WOULD YOU ADVISE someone—who doesn’t drive, doesn’t need a car and doesn’t plan to get one in the foreseeable future—to buy car insurance? I wouldn’t. But it seems some financial advisors think otherwise. That, at least, is the impression I got when an acquaintance, whom I’ll call Laura, mentioned her variable universal life insurance policy to me.
A single woman in her mid-40s, Laura has a decent income and lives on her own. She has no one other than herself to support financially. Her parents and other family members have enough savings. She has no plans to start a family, let alone with someone who might be financially dependent on her. I just didn’t get it.

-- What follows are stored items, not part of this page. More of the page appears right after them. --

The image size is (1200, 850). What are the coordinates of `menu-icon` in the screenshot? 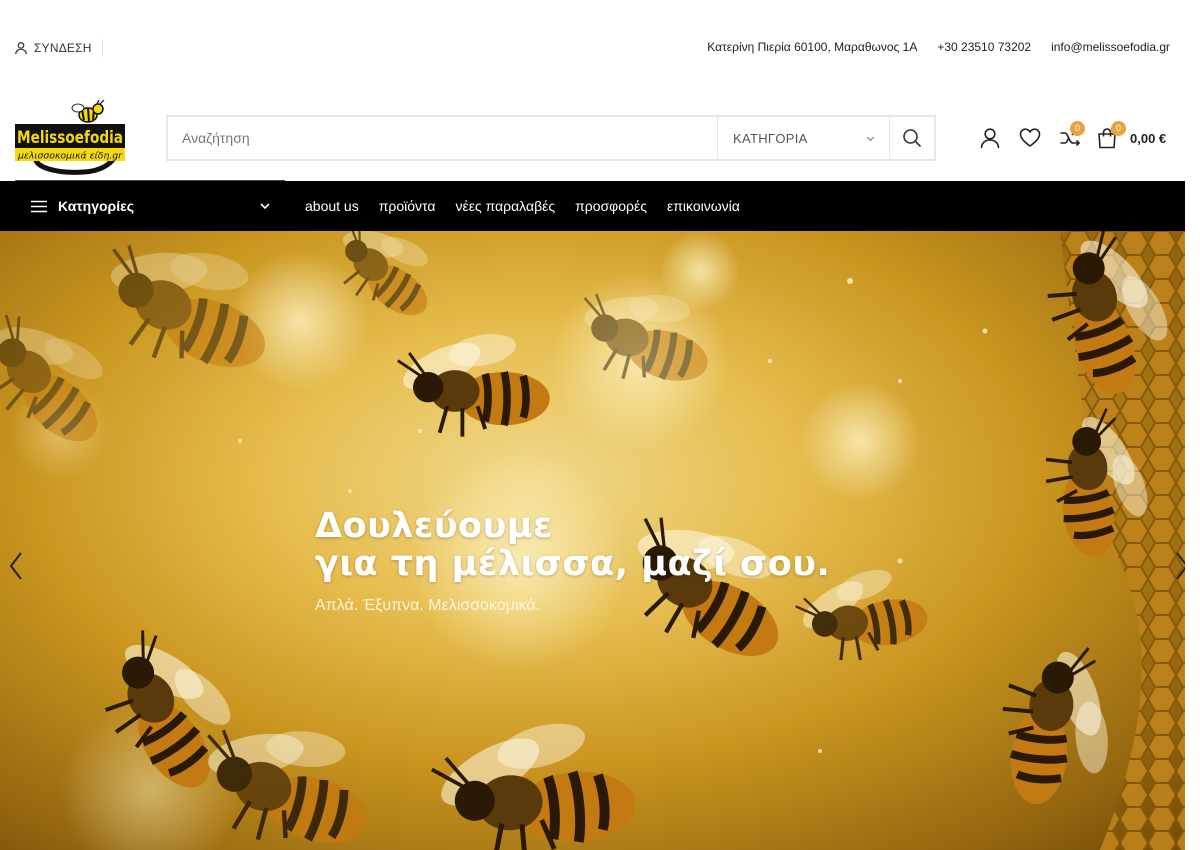 It's located at (39, 206).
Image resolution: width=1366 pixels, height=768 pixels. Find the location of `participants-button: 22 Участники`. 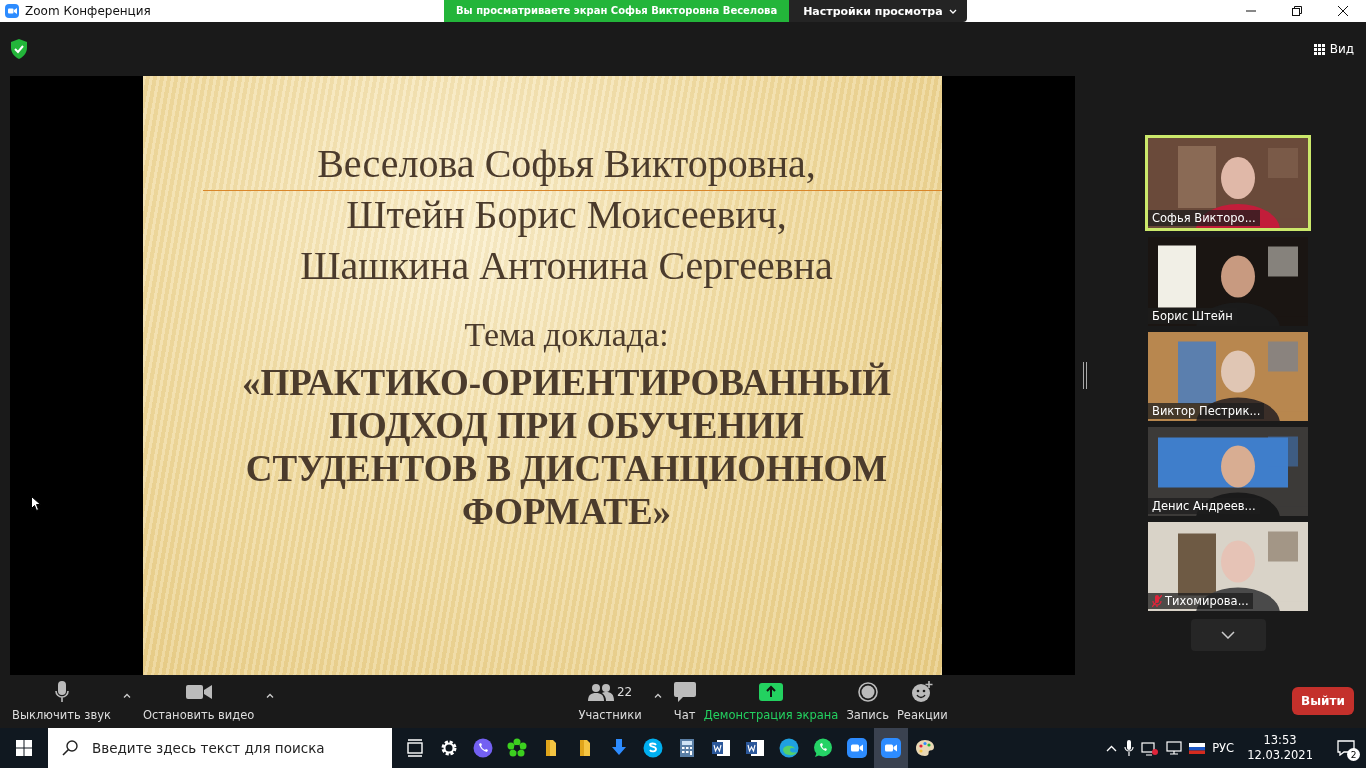

participants-button: 22 Участники is located at coordinates (610, 702).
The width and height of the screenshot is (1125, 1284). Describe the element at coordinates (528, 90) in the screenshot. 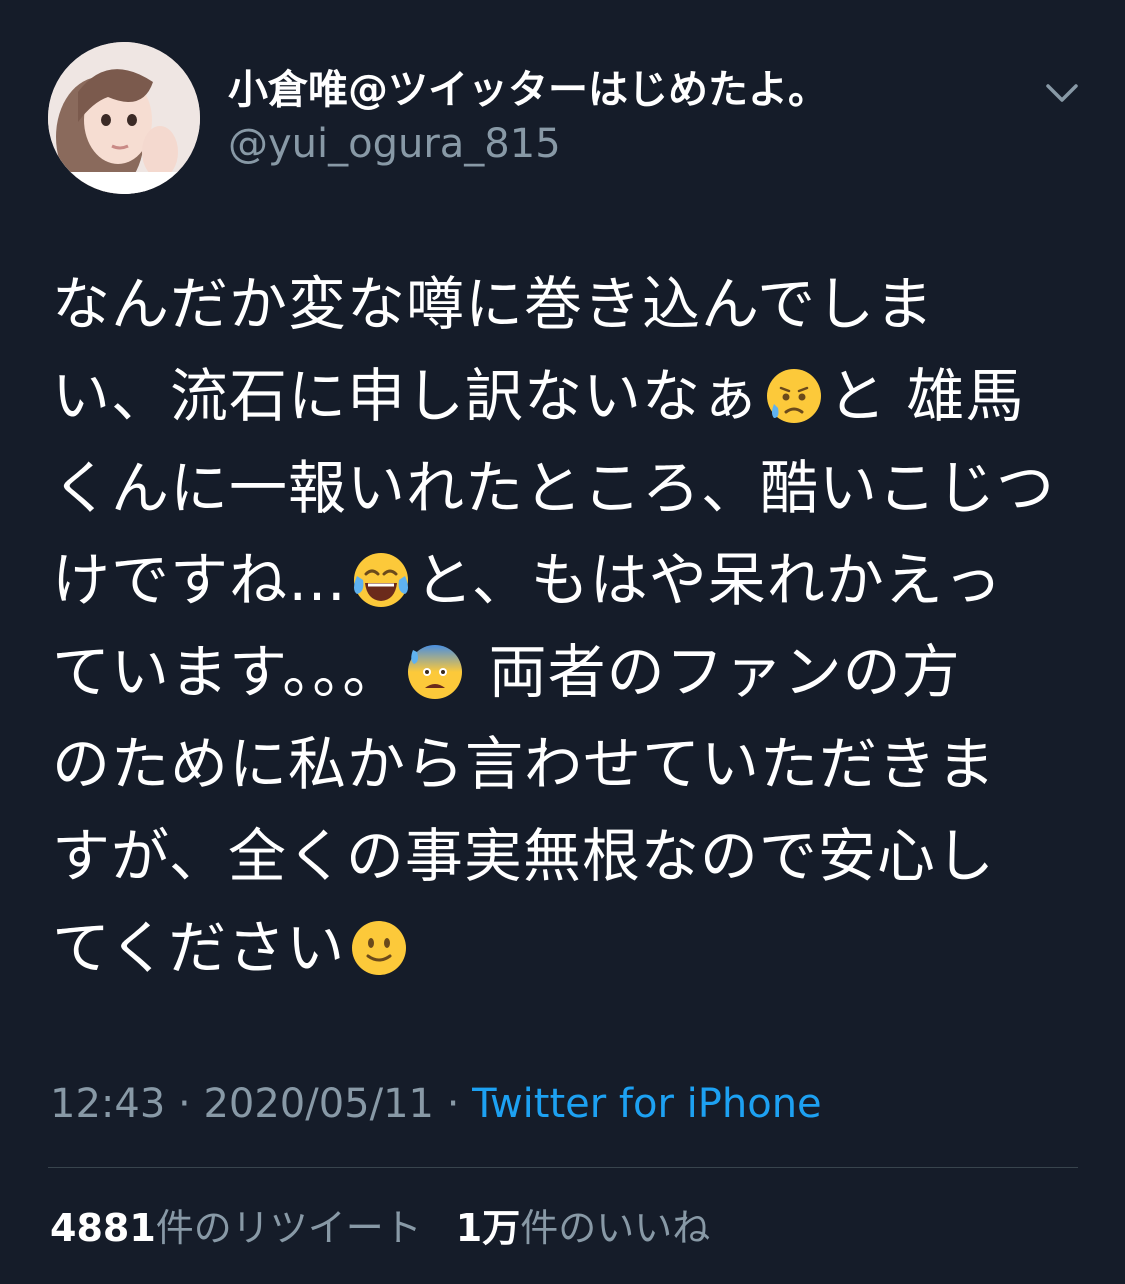

I see `author-display-name: 小倉唯@ツイッターはじめたよ。` at that location.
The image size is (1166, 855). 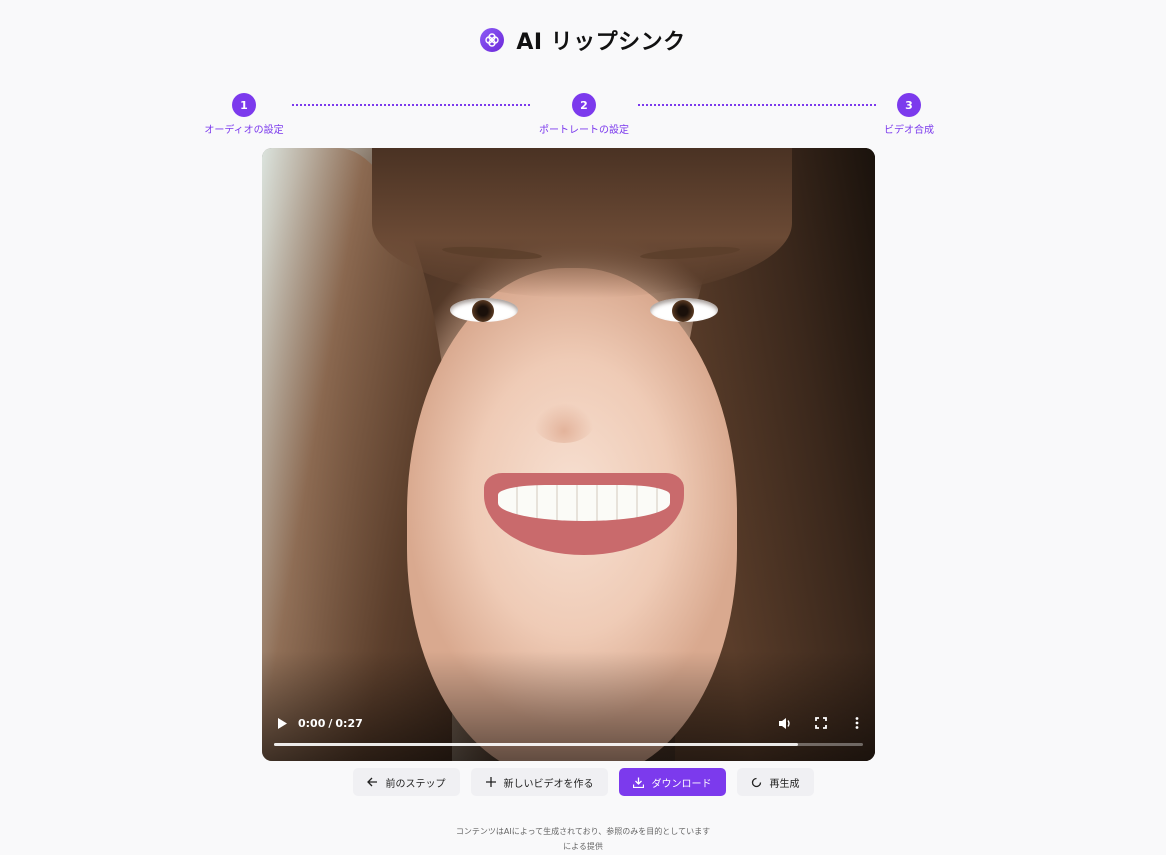 I want to click on step-number-3: 3, so click(x=909, y=105).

It turns out that a “wealth advisor” talked her into the life insurance policy as a sophisticated, tax-advantageous strategy. Laura is far from stupid. But she’s naïve enough to follow professional financial recommendations blindly. She neither spotted the layers of fees involved, nor realized that permanent life insurance wasn’t the best way to build wealth. Now she does, and she isn’t happy about it.
It wasn’t apparent to Laura that she could’ve simply put her savings in a Roth retirement account—an even more attractive tax-advantaged vehicle—instead of investing in an insurance policy she didn’t need. To add insult to injury, when she tried to get out of the policy last year, she learned there are steep surrender charges.
This costly mistake has a silver lining. Laura realized that financial ignorance isn’t an option for her, and now she’s seeking financial education rather than financial advice. Not surprisingly, she’s highly motivated—and learning fast.